WHAT THE TASK ASKS: Pull each line holding "resolution" out of the entries below.

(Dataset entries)
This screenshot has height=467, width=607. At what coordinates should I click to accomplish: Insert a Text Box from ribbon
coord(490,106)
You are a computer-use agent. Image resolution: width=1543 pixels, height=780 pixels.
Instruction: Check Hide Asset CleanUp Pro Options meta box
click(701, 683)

---

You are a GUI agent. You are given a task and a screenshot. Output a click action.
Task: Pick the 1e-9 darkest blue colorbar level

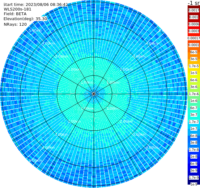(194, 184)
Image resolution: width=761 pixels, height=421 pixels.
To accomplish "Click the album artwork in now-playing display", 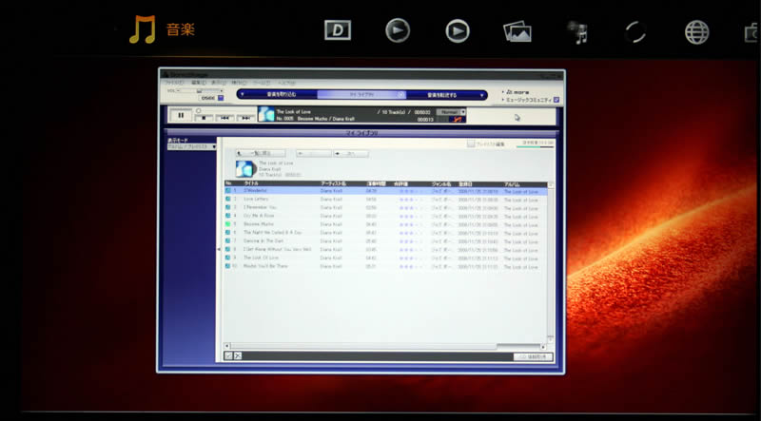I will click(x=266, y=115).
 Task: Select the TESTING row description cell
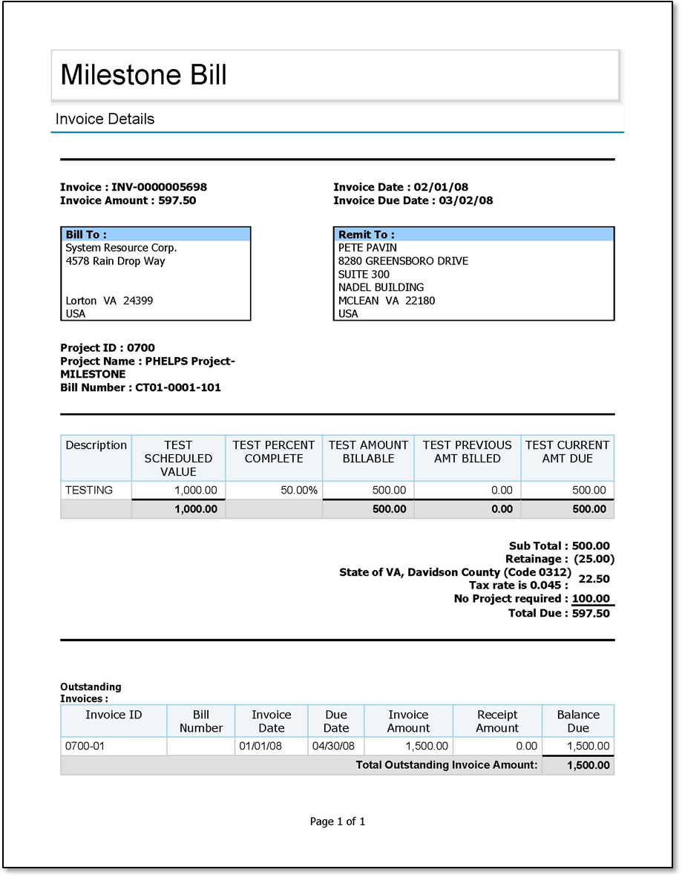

RESPONSE BELOW:
You are a computer-use agent. Image resolution: width=1543 pixels, height=780 pixels.
Image resolution: width=761 pixels, height=421 pixels.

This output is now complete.